Panthalassa, l’étrange aventure sous-marine
Encore un jeu ayant pour thème les fonds marins, c’est la mode en ce moment. Mais Panthalassa surprend davantage par son improbable parti pris visuel de 3D rétro pixélisée embarquée dans une interface style Vtech. Une manière efficace pour un jeu d’aventure Myst-like de nous faire comprendre dès les premières minutes que le monde qu’il s’apprête à nous montrer sera particulièrement étrange.


Tout commence alors que nous, un sous-marin autonome chargé de cartographier les fonds marins et de découvrir de nouvelles espèces, nous écrasons au fond de l’océan sur ce qui semble être une base scientifique. En tentant de nous interfacer au réseau local depuis notre système d’opération type Win 95, un étrange compagnon vient s’ajouter à notre ordinateur de bord nous expliquant que notre programme est en train d’être rebooté car non reconnu. Nous voilà alors transférés, avec notre nouveau compagnon, dans une machine locale prenant la forme d’un corps humanoïde marquant le départ d’une colocation un peu particulière. Je vous avais prévenu, c’est étrange.
Ça va sans dire, mais tout paraît complétement alien dans cette base : la technologie, les environnements, les interfaces, les habitants… C’est bien simple, chaque écran est une véritable surprise, on ne sait jamais sur quoi l’on va tomber. Les premières heures de jeux sont d’ailleurs particulièrement grisantes, tant le sentiment de découverte permanente fonctionne admirablement bien. Plus encore quand l’on réussit à résoudre une énigme en arrivant à déduire une certaine logique de ce qui est devant soi.
Car Panthalassa est avant tout un jeu d’aventure à énigmes où presque tous les puzzles reposent sur votre compréhension progressive de cette technologie et interface incompréhensible au premier abord. Et autant dire qu’il faut parfois s’accrocher lorsqu’on vous demande d’activer la bonne combinaison de poissons dans une espèce de friteuse afin de rétablir le courant…

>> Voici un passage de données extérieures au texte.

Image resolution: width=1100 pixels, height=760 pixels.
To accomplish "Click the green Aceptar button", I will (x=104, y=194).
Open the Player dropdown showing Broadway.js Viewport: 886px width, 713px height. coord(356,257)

Mais c’est justement là que le jeu brille. Petit à petit, on commence à comprendre les règles de ce monde et sa logique interne. Les puzzles sont dans l’ensemble de qualité, et certains seront même là en fil rouge vous accompagnant tout au long de l’aventure, comme c’est le cas d’une série de puzzles autour d’un observatoire de la faune local. Je vous conseille d’ailleurs fortement de garder un carnet de notes à portée de main. Malgré tout, la difficulté reste raisonnable, d’autant que l’on finit rapidement par tomber sur une entité capable de nous aiguiller dans la bonne direction, bien qu’elle soit relativement peu aimable.
L’ambiance générale du jeu est à l’image de son univers : constamment déroutante. Le ton peut y être décalé avec un humour qui sait faire mouche, et des conversations parfois assez improbables. C’est évidemment le cas avec l’entité déjantée qui partage le corps dans lequel vous vous trouvez, mais aussi certains des habitants du coin. Cependant, étant donné le contexte, un environnement inconnu perdu au fond de l’océan, l’atmosphère y est aussi par moment oppressante. Et c’est sans compter sur une certaine mélancolie portée par des questionnements philosophiques qui se dégagent au fur et à mesure des découvertes et des thèmes abordés.



Les musiques sont de plus parfaitement en accord avec l’étrangeté du monde et ces différentes facettes. Elles peuvent être tour à tour belles, étranges, envoutantes, voire dissonantes et malaisantes, parfois en même temps. Elles participent d’ailleurs grandement à l’immersion du joueur.
Au final, il y a finalement peu de choses à reprocher au titre de Meia Calça si ce n’est qu’on aurait apprécié encore plus de puzzles étranges afin de maintenir ce sentiment d’évoluer dans un monde que l’on ne comprend pas, sensation qui s’estompe un peu sur la durée. On peut également parler des déplacements dans les couloirs sous-marins reliant les différentes sections de la station qui sont un peu laborieux.